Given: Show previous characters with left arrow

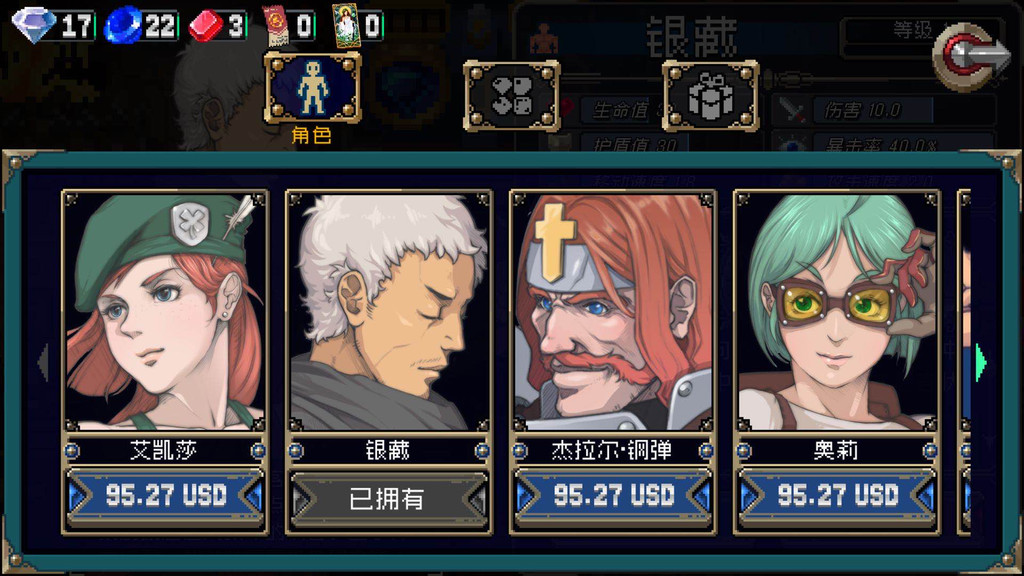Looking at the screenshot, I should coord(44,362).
* * *
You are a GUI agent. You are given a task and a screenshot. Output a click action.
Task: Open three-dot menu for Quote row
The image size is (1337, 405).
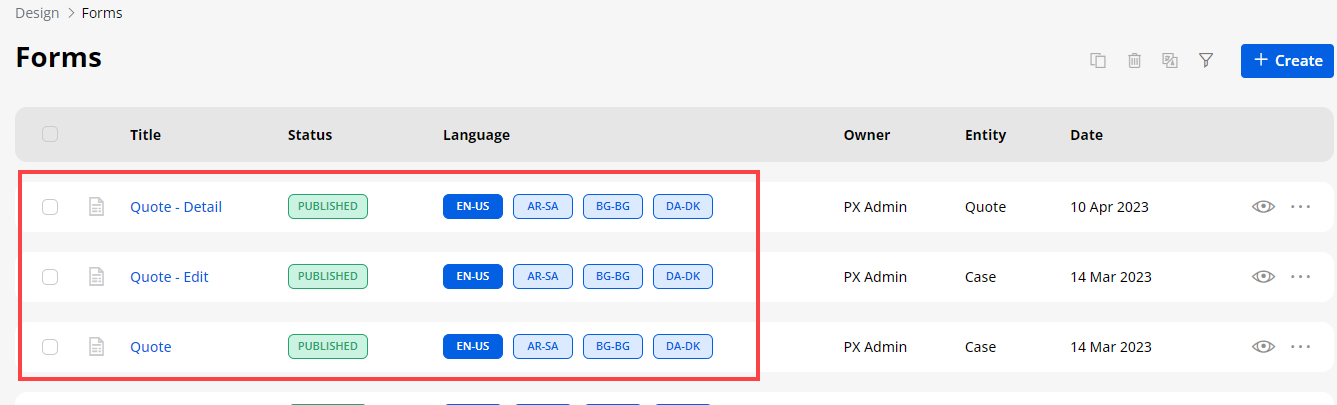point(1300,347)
--
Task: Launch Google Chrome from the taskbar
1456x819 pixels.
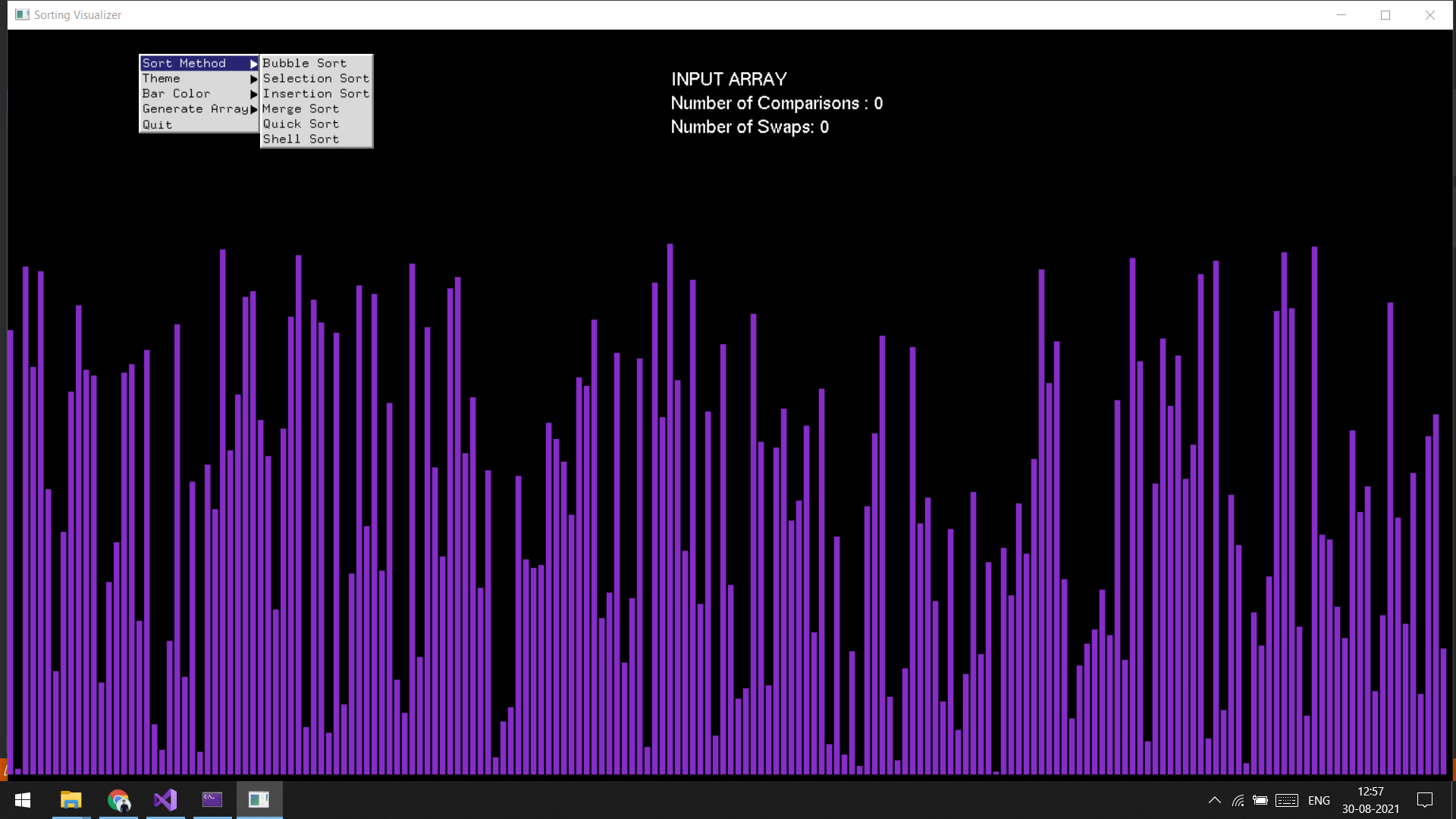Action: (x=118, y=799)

GOAL:
Put the stretch of the records from the line containing "You are a GUI" through the line containing "point(1300,347)" into a JSON list of strings, one string per line, skipping blank lines. Leave the pictures out of your answer.

WORKED ANSWER:
[
  "You are a GUI agent. You are given a task and a screenshot. Output a click action.",
  "Task: Open three-dot menu for Quote row",
  "The image size is (1337, 405).",
  "point(1300,347)"
]